Article 370 of the Indian Constitution discusses the special status of the Jammu and Kashmir state. Article 370 was inserted in Part XXI of the Indian Constitution. Article 370 of the Indian constitution grants special status to the State of Jammu and Kashmir in terms of the application of laws.

However, the exception lies in laws that are related to external affairs and matters related to defence. The state has the power to have its own constitution and a separate flag and to deny property rights in the region to outsiders, which ultimately means that the state's citizens shall live under different laws, rules and regulations than the laws applicable in the Union of India.

History Of Formulation Of Article 370

On 26th October 1947, an Instrument of Accession,1947 was signed between Maharaja Hari Singh and the Government of India. After this, Jammu and Kashmir became part of India.

On 17th October 1949, Article 370 was incorporated into the Constitution of India. Finally, on 26th January 1950 the Constitution of India came into effect, and so did Article 370 of the

Constitution. Article 1 of the Indian Constitution declares Jammu and Kashmir as the State of India. Article 370 of the Indian Constitution talks about the temporary status of Jammu and Kashmir.

The Constitution Of Jammu And Kashmir Came Into Effect

On 14th May 1954, a presidential order named 'The Constitutional Application to Jammu and Kashmir's order, 1954 was passed by Dr. Rajendra Prasad. Article 35 A was included in the Constitution through this presidential order defines "permanent residents" of the state. Next, on 17th November 1957, the constitution of Jammu and Kashmir came into force.

The Constitution of Jammu and Kashmir also entails that Jammu and Kashmir are also an integral part of India.

[SHORT EXERCISE 1] Repeat everything in the passage on Article 370 from "Constitution. Article 1" down to "Jammu and Kashmir.".

[RECORDS SUPPLIED]
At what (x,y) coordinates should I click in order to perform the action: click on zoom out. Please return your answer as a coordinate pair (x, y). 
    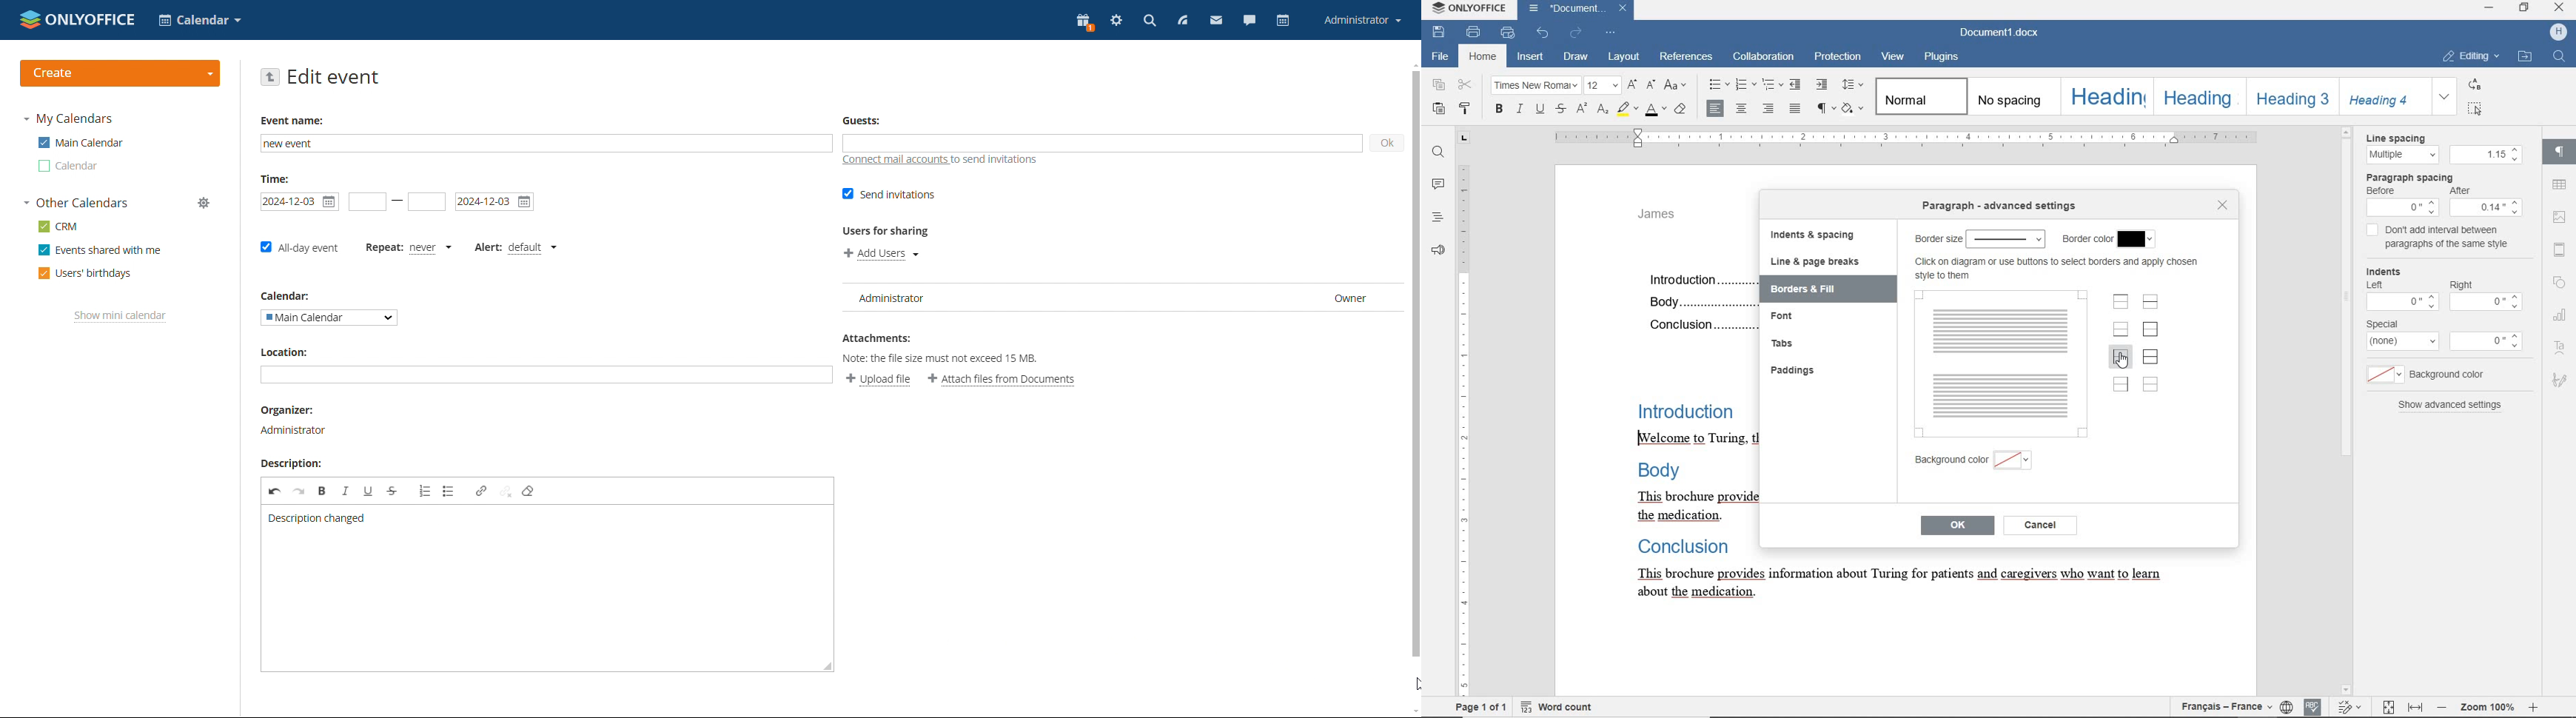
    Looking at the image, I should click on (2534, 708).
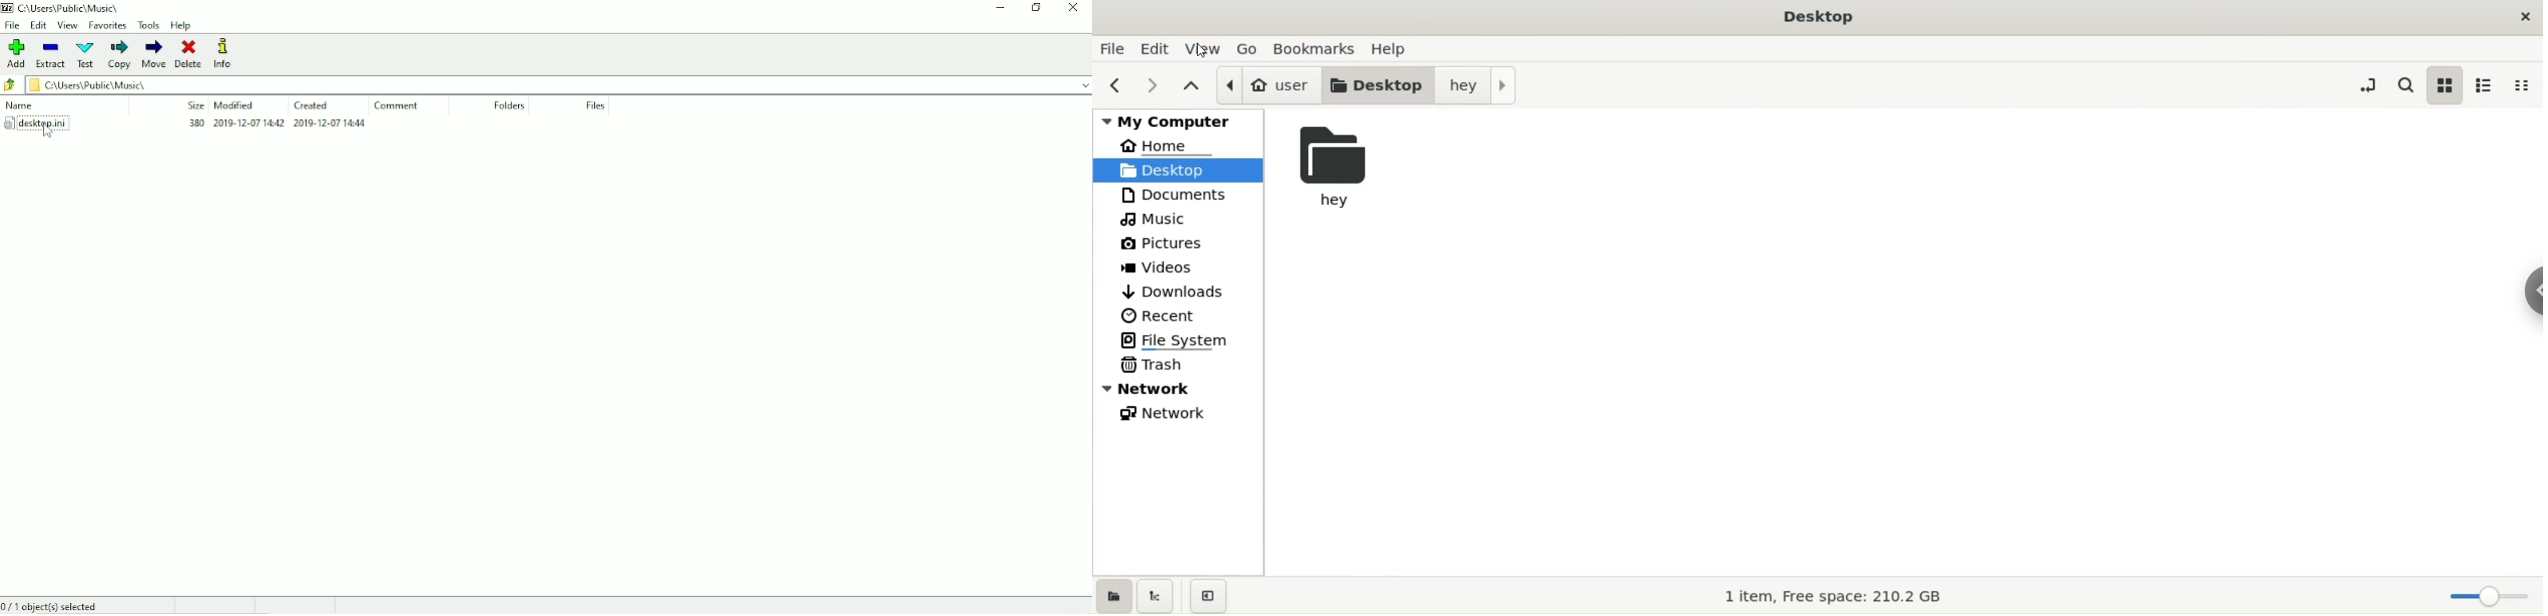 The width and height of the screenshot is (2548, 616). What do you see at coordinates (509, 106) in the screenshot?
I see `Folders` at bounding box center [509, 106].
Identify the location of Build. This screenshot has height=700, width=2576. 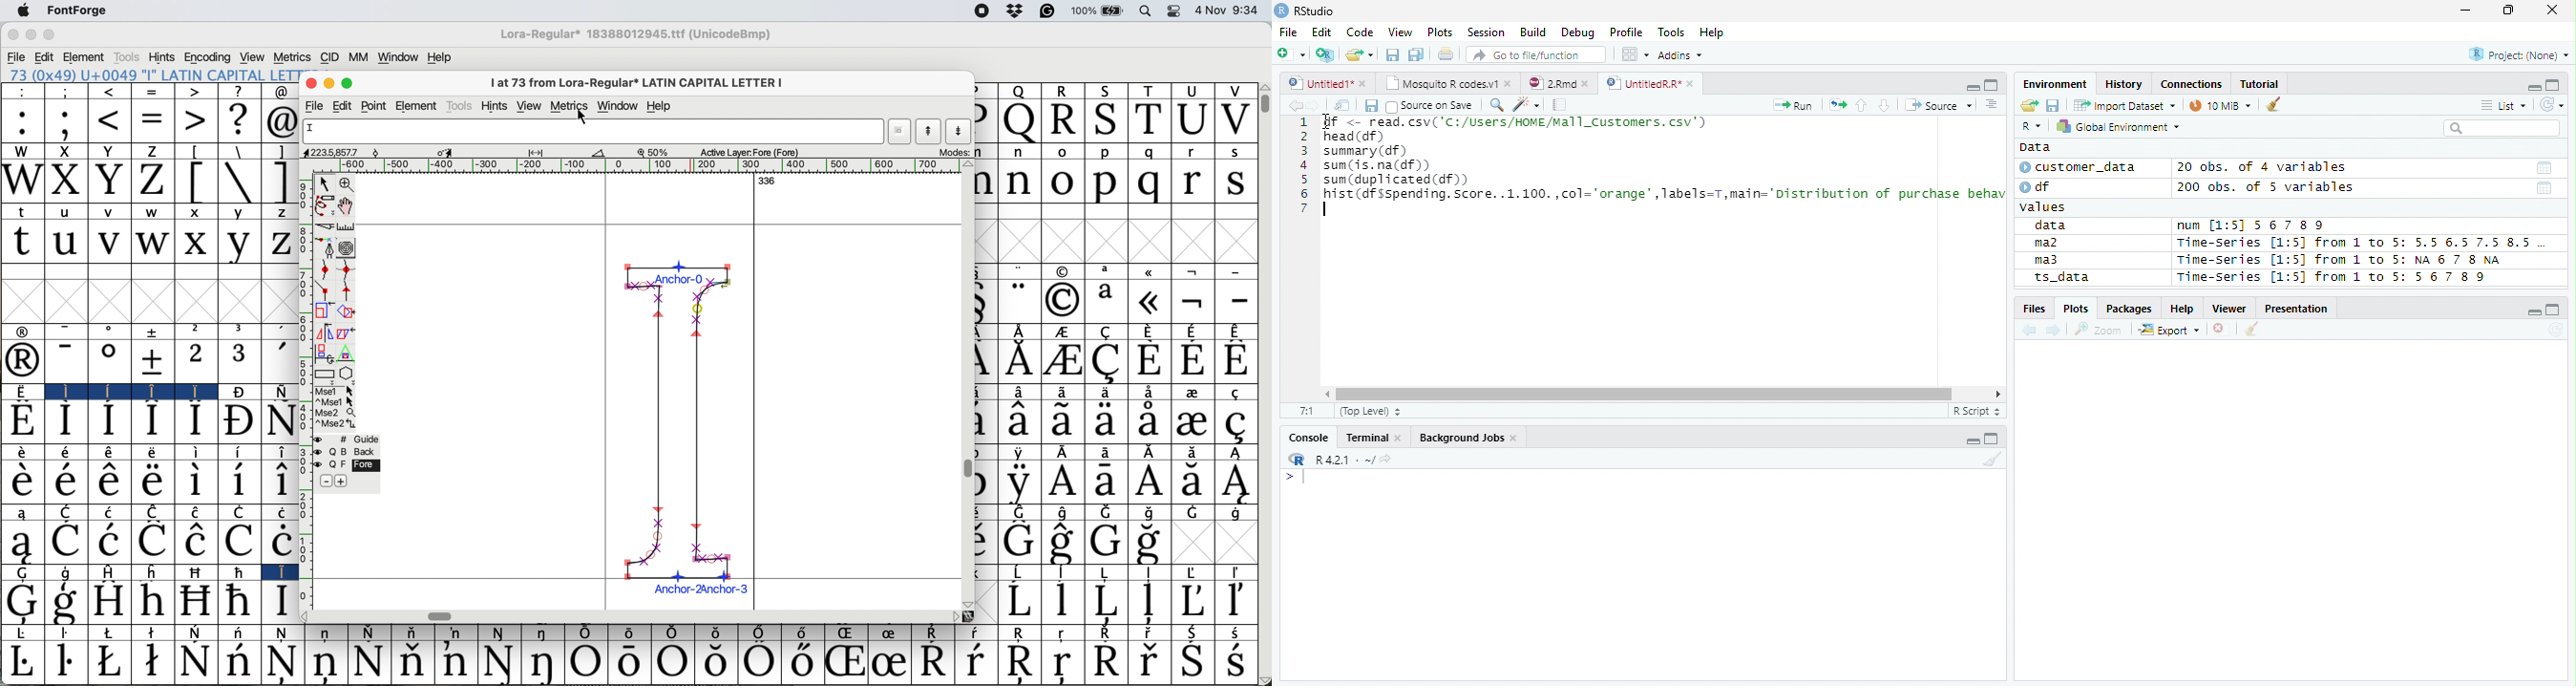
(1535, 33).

[SHORT EXERCISE 2] Reproduce everything in the records from their very first line down to the line containing "The width and", including that line, and leave out the pictures.

[TASK SOLUTION 1]
Constitution. Article 1 of the Indian Constitution declares Jammu and Kashmir as the State of India. Article 370 of the Indian Constitution talks about the temporary status of Jammu and Kashmir.

[TASK SOLUTION 2]
At what (x,y) coordinates should I click in order to perform the action: click on zoom out. Please return your answer as a coordinate pair (x, y). 
    Looking at the image, I should click on (2534, 708).
 The width and height of the screenshot is (2548, 616). What do you see at coordinates (509, 106) in the screenshot?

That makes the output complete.